Eat the Weeds: The Magnificent Dandelion(Taraxacum spp.)
I am loathe to call these incredible plants “weeds,” but weeds they are in the eyes of most. I use them as salad greens, but the flowers can be made into wine and soft drinks, and the roasted roots make a caramel-like a coffee substitute. Parts of the plant can also be used for natural yellow and green dyes.
The plant itself is a dynamic accumulator and producer or an array of essential vitamins, minerals, and nutrients (vitamins A, C and K, and calcium, potassium, iron and manganese).
This sunshine-yellow flower attracts pollinators to the garden, grows in a wide variety of circumstances, and with a long taproot cycles deeply-buried soil nutrients to the surface (a so-called “fountain plant”). Numerous species of butterfly rely on it for sustenance during various stages of their life cycles.

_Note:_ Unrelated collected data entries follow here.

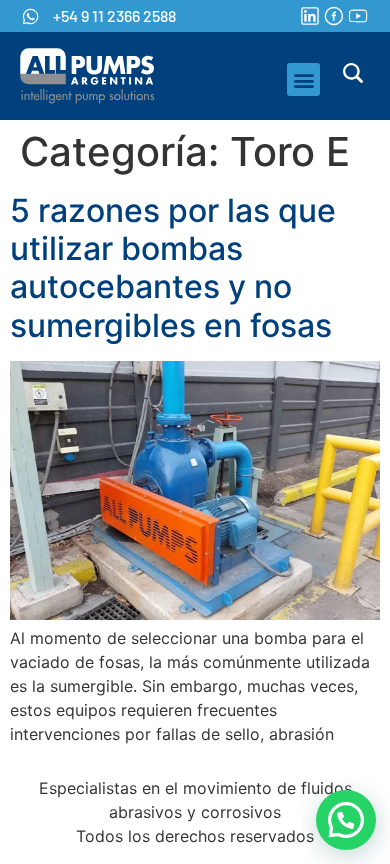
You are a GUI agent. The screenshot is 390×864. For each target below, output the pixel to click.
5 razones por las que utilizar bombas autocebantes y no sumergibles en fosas (173, 268)
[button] (303, 79)
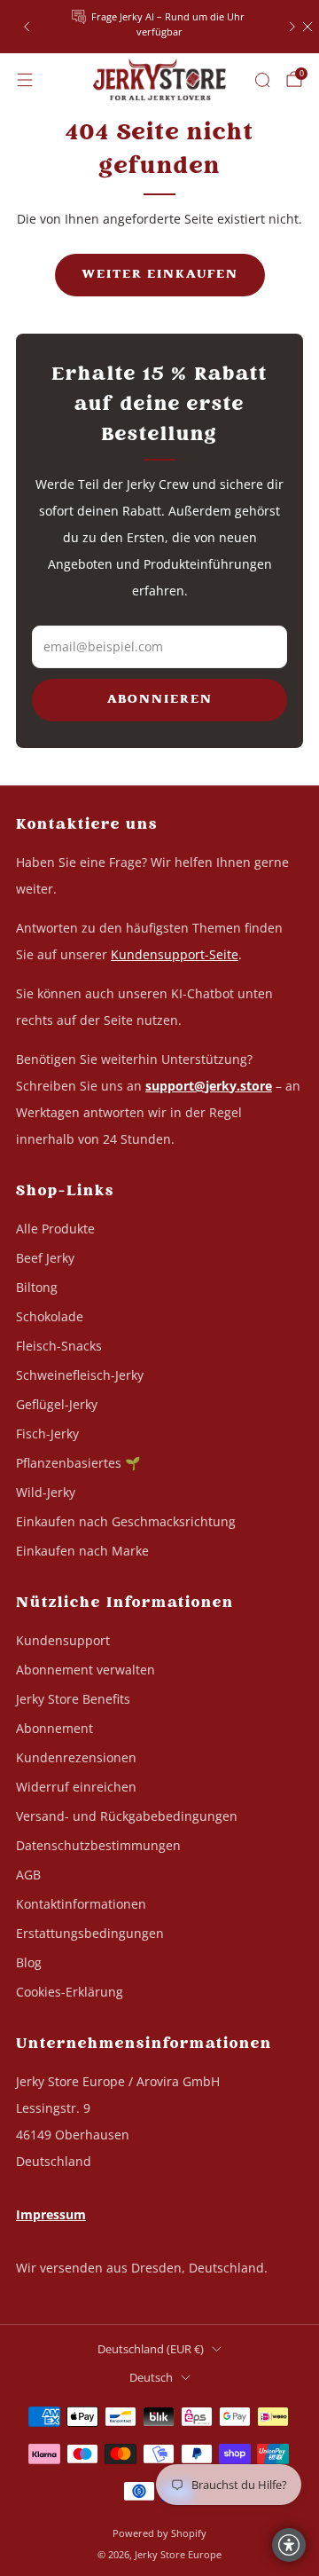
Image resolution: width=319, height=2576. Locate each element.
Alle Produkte (55, 1228)
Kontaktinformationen (81, 1903)
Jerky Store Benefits (73, 1698)
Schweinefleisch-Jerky (80, 1375)
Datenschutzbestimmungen (98, 1845)
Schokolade (49, 1316)
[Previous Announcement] (26, 26)
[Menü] (25, 80)
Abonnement (54, 1728)
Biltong (37, 1287)
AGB (28, 1874)
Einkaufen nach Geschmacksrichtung (126, 1521)
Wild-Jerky (45, 1492)
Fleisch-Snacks (59, 1345)
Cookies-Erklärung (69, 1991)
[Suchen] (262, 80)
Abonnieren (160, 700)
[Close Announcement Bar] (307, 26)
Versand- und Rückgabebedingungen (126, 1816)
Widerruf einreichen (76, 1786)
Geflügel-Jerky (56, 1404)
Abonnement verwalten (85, 1669)
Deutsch (151, 2377)
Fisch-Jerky (47, 1433)
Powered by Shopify (159, 2533)
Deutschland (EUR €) (150, 2349)
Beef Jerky (45, 1257)
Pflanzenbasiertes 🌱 (78, 1462)
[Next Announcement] (292, 26)
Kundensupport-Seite (174, 954)
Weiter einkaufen (160, 275)
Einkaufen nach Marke (82, 1550)
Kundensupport (63, 1640)
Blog (29, 1962)
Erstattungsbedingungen (90, 1933)
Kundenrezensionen (76, 1757)
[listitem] (159, 26)
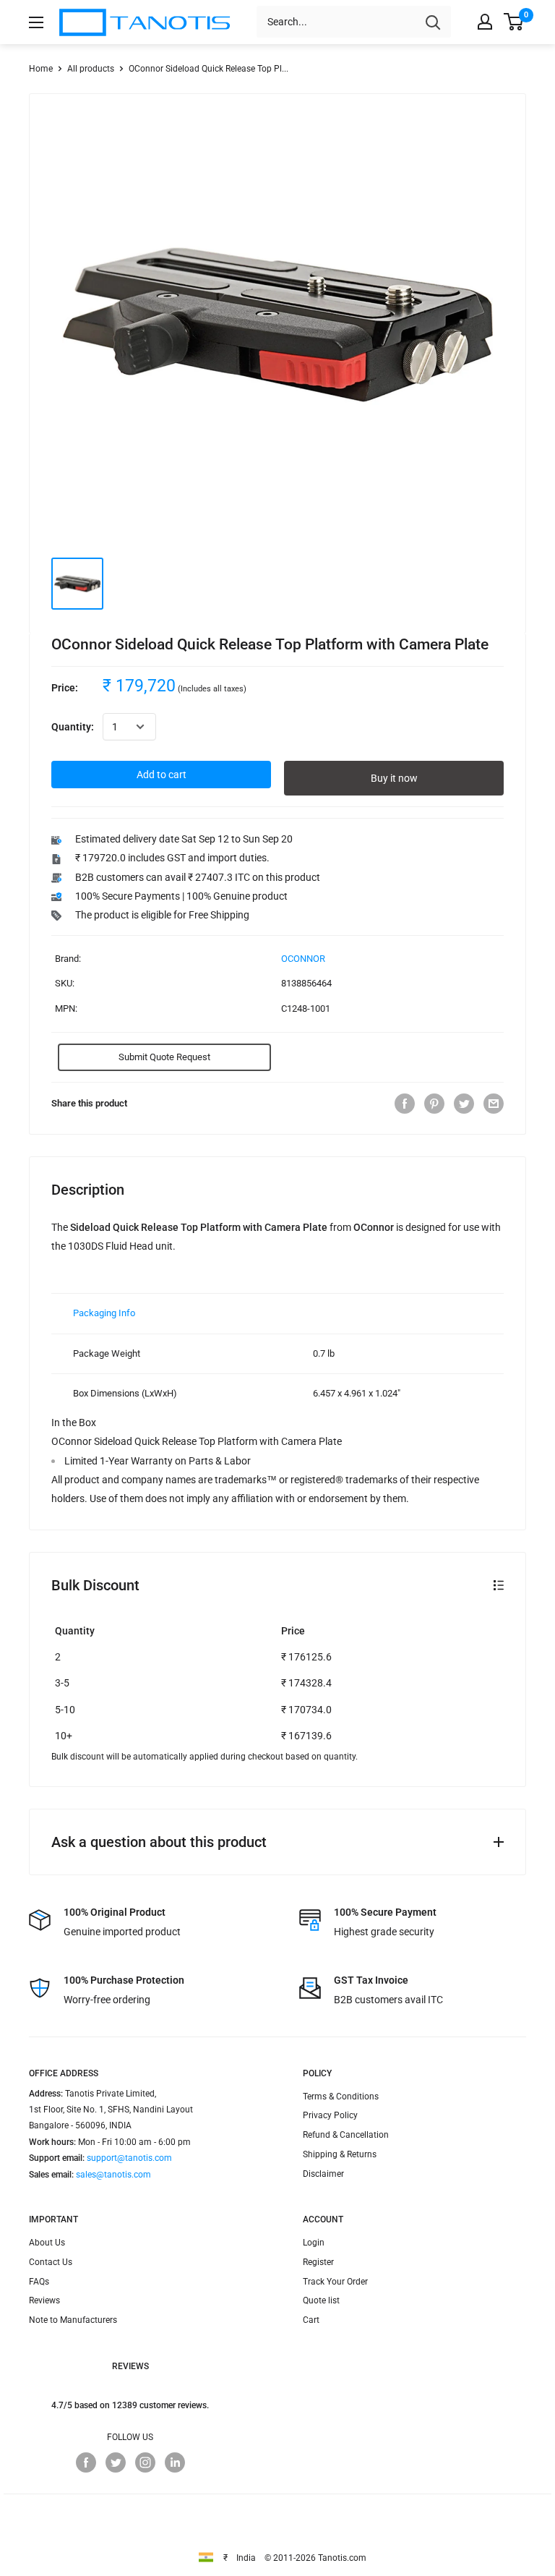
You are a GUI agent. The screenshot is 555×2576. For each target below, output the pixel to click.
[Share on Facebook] (405, 1103)
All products (90, 69)
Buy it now (394, 778)
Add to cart (161, 774)
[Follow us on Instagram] (145, 2462)
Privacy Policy (330, 2115)
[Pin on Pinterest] (434, 1103)
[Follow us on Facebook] (86, 2462)
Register (318, 2262)
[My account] (485, 22)
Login (313, 2243)
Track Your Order (335, 2282)
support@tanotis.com (129, 2158)
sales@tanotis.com (113, 2175)
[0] (514, 21)
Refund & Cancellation (346, 2135)
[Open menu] (36, 22)
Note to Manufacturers (73, 2320)
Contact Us (50, 2262)
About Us (47, 2243)
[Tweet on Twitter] (464, 1103)
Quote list (321, 2300)
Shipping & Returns (340, 2154)
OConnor (303, 958)
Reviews (44, 2300)
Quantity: (72, 727)
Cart (311, 2320)
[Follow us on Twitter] (116, 2462)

Various dandelion extracts are being researched as cancer medicines, as all parts of the plant contain a number of pharmacologically-active compounds. Long used in folk medicine as a tonic for the blood, liver, and gall bladder, dandelions have a mild diuretic and laxative effect on the system: it is a registered drug in Canada for this reason.
Dandelions are among my favourite plants, and if they weren’t already so abundant, I would plant them! If you can find them in a place that is not plagued by runoff or sprayed with pesticides, I’d highly recommend you explore their culinary and medicinal potential.
More: “A weed is a plant that has mastered every survival skill except for learning how to grow in rows.”